Agarosa, Cety piridinium chloride, Iota carrageenan, Extraction process.

Abstrak

Penelitian pemurnian agarosa dari agar‑agar menggunakan cetyl piridinium klorida dengan penambahan iota karaginan telah dilakukan.
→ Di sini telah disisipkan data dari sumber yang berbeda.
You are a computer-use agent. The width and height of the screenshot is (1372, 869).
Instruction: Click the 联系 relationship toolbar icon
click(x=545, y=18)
Faktor    yang diteliti adalah besarnya penambahan iota karaginan yang digunakan dalarn proses tersebut ( 0%; 0,5% ; 1%; 1,5%   dari  bobot  rumput   laut kering) terhadap kualitas agarosa yang dihasilkan. Parameter yang diamati meliputi rendemen  agarosa,  kadar air,  kadar sulfat,  kadar 3,6‑anhidro‑galaktosa, kekuatan  gel,  suhu  pembentukan  gel,  dan  suhu  pelelehan  gel.  Hasil penelitian menunjukkan bahwa konsentrasi iota karaginan yang paling baik digunakan pada proses tersebut adalah  1 %, yang  menghasilkan agarosa dengan kadar sulfat sebesar 0,59% dan kekuatan gel sebesar 188,14 g/cm'. Perlakuan tersebut tidak   memberikan   pengaruh   yang  nyata   terhadap rendemen, kadar air,  kadar  3,6‑anhidro‑galaktosa, suhu pembentukan gel dan suhu pelelehan gelnya.